Segundo o gerente técnico do Idec, analisar as práticas é muito difícil. "Esse é exatamente o calcanhar de Aquiles, o ponto a ser aprimorado na pesquisa. Mas declarar as políticas já é um começo para a mudança das práticas, porque ao se comprometer, a obrigação é maior", ele acredita.
De acordo com Juana Kweitel, diretora de programas da Conectas Direitos Humanos, a diferença entre teoria e prática ocorre em relação ao tema que a entidade acompanha, um daqueles com melhor nota. "Falta uma diretriz mais clara do Banco Central que exija dos bancos um comportamento proativo de verificar se seus clientes violam direitos fundamentais, principalmente nas áreas mais problemáticas, como grandes obras, mineração, projetos que envolvem realocação de populações e em casos de uso intenso de mão de obra, nos quais o risco de trabalho análogo à escravidão é potencializado", exemplifica.
CONSUMIDORES PARTICIPATIVOS
O GBR é feito para o consumidor. Nele, os clientes de bancos podem conhecer as diretrizes da instituição financeira onde têm conta para os 13 temas avaliados e compará-las com as de outras instituições. "O Guia incentiva o usuário a assumir um papel proativo na mobilização por instituições financeiras mais responsáveis, seja enviando uma reclamação ao seu banco ou parabenizando-o por possuir práticas exemplares", diz Oliveira.
Na Suécia, o fato de o Guia ter sido feito por uma organização de consumidores foi muito útil. Nas primeiras 48 horas após o lançamento do site, mais de mil pessoas enviaram mensagem aos seus bancos por meio de uma ferramenta disponível. "Esperamos conseguir o envolvimento dessas organizações em mais países. Na Holanda, infelizmente, ainda não há muito interesse", afirma Ted van Hees, coordenador do projeto da Oxfam Novib, responsável também pela pesquisa com os bancos holandeses. "Como o Idec é uma organização de consumidores, nós esperamos que o lançamento do Guia dos Bancos Responsáveis encoraje os clientes dos bancos brasileiros a questionar e pressionar essas instituições para que melhorem suas políticas e práticas", ele afirma. É o que o Idec espera também.
Neste ano, o Guia dos Bancos Responsáveis foi produzido por sete países – Brasil, Bélgica, França, Holanda, Indonésia, Japão e Suécia. Conversamos com Imad Sabi, coordenador de metodologia do projeto da Oxfam, sobre a experiência internacional. Confira a seguir:
Idec: É possível comparar o resultado dos vários países que realizaram a pesquisa?

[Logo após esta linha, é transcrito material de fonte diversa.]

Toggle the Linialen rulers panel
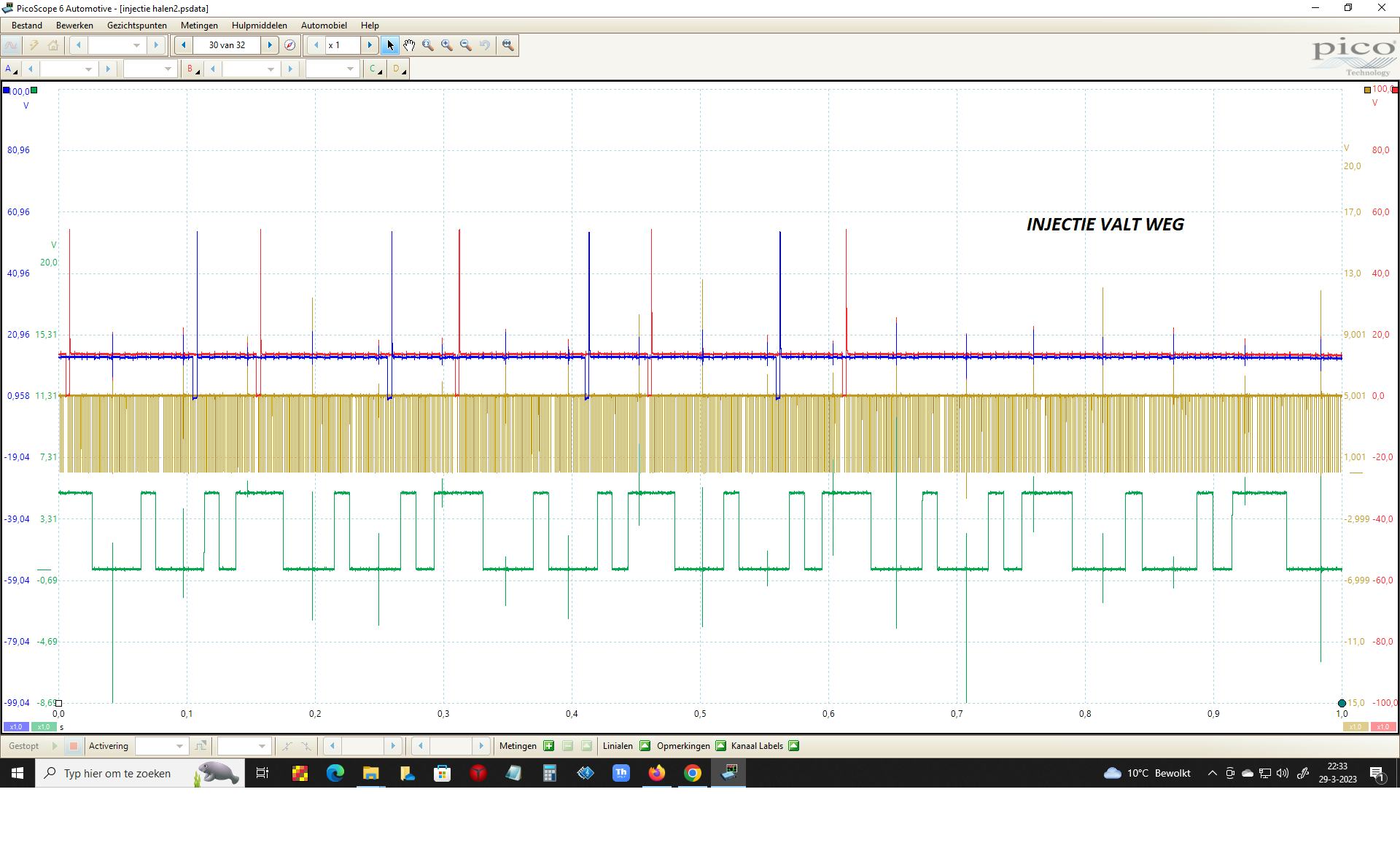This screenshot has height=843, width=1400. (x=645, y=746)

Imad Sabi: Sim, porque os sete países utilizaram a mesma metodologia. No entanto, ainda não fizemos isso, pois nem todos concluíram o relatório. Mas posso dizer que os bancos do Japão foram mal (de 10 pontos possíveis, a pontuação máxima foi 5). Lá, o resultado foi bastante divulgado na mídia e levantou o questionamento "por que as notas foram tão baixas?", o que já é o começo para um processo de mudança.
Idec: Qual é a importância de se realizar essa análise em países com realidades socioeconômicas tão distintas?

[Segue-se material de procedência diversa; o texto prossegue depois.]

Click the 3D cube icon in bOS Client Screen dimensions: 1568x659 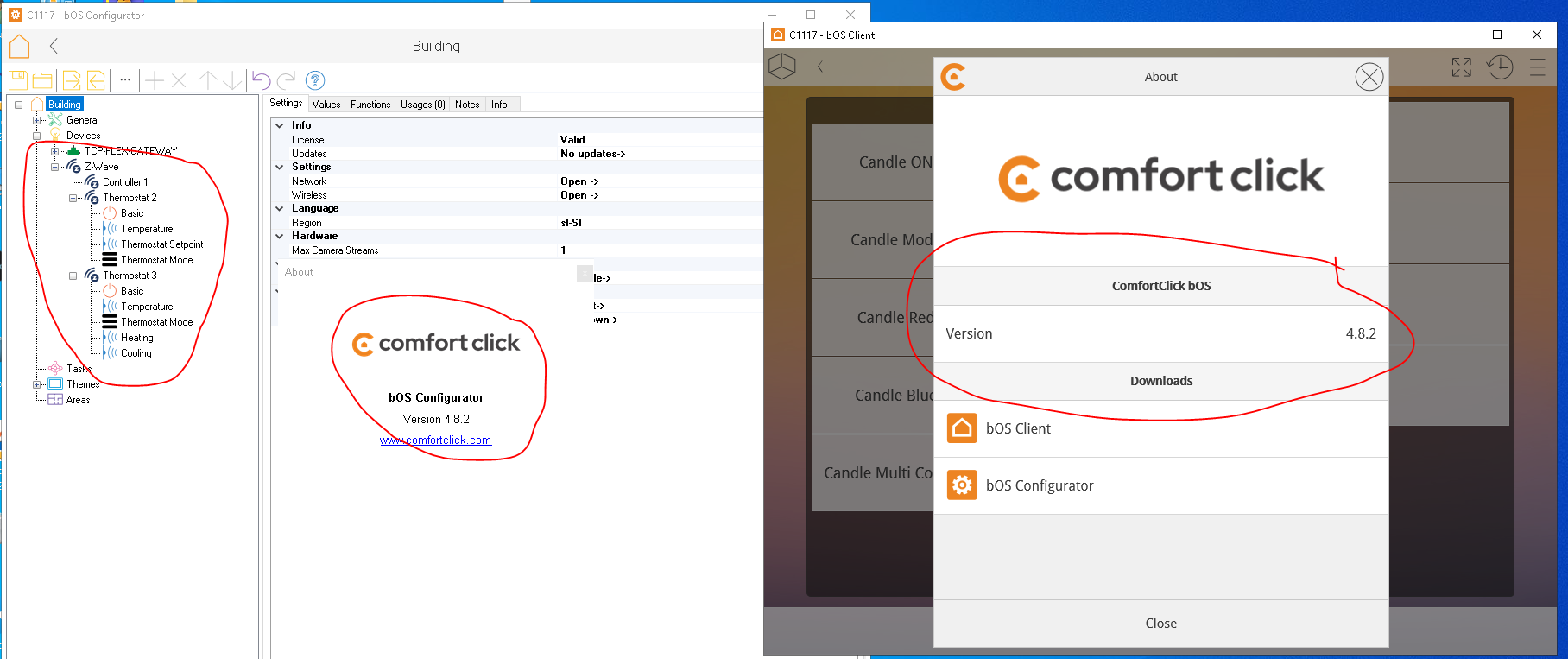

IS: A internacionalização do GBR é uma necessidade, considerando que os bancos operam além-fronteiras e as leis e regulações nacionais não são eficazes no caso de operações internacionais. A globalização do setor, portanto, requer mecanismos de monitoramento globais, que ainda não existem.
Idec: Há planos de realizar o GBR em outros países além dos sete atuais?
IS: Sim. Estamos conversando com organizações da Alemanha, da Inglaterra, dos Estados Unidos, dos países escandinavos, da Índia, de países do sudeste da Ásia, da África do Sul e de outros países da América Latina.
Idec: E sobre os temas avaliados, há possibilidade de novos tópicos serem incluídos?
IS: Também há. Na próxima versão, queremos incluir pelo menos quatro temas prioritários em países participantes do Fair Financial Guide International: direitos dos consumidores, inclusão financeira, gênero e contribuição para a economia real. Quanto mais Guias forem produzidos, mais temas serão incluídos, de acordo com a necessidade dos países envolvidos.